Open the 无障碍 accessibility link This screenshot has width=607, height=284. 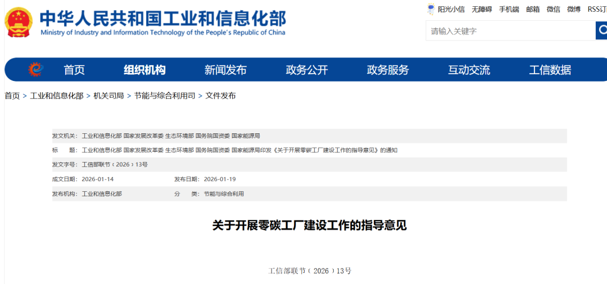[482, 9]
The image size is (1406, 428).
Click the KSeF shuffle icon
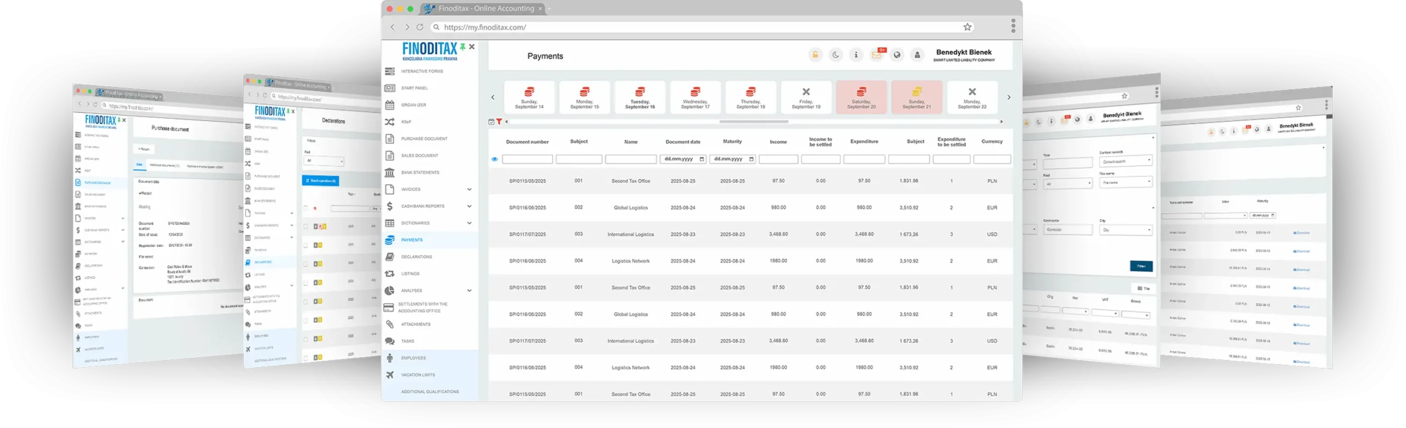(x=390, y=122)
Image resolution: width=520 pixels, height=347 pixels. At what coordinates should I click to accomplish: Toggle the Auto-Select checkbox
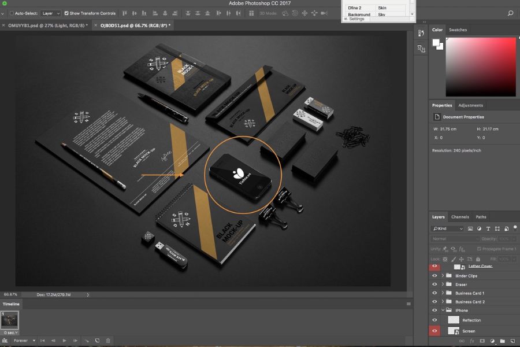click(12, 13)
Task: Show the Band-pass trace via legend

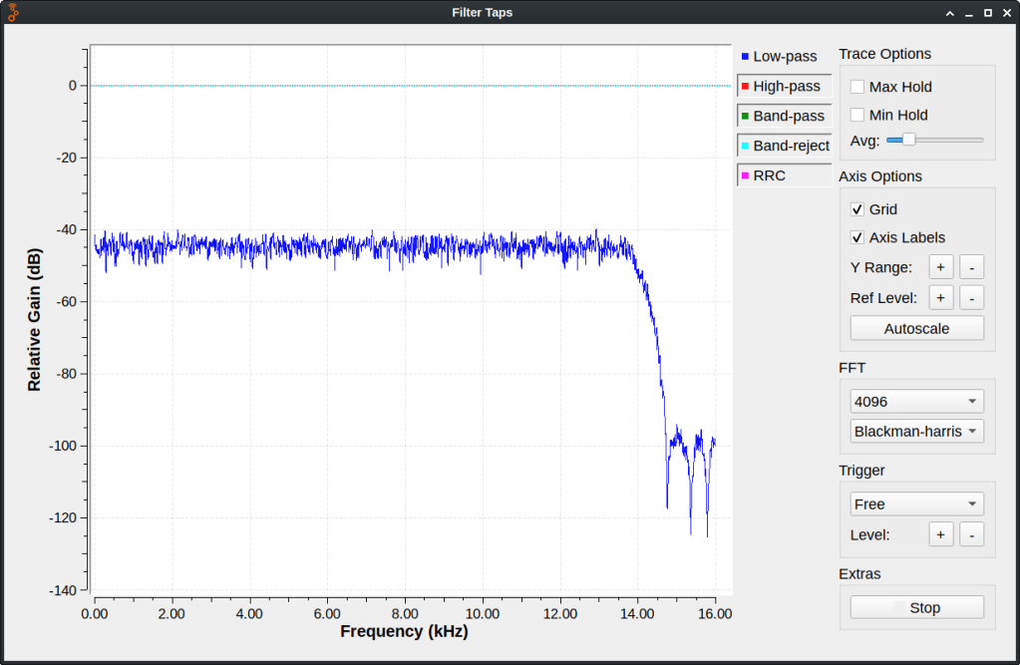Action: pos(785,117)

Task instructions: The lines needed are those from the one containing "Image resolution: width=520" through the end of the listing, given again word for word and without any picture.

Answer below:
Image resolution: width=520 pixels, height=347 pixels. At what coordinates should I click to accomplish: Toggle the Auto-Select checkbox
click(12, 13)
Task: Show the Band-pass trace via legend

Action: pos(785,117)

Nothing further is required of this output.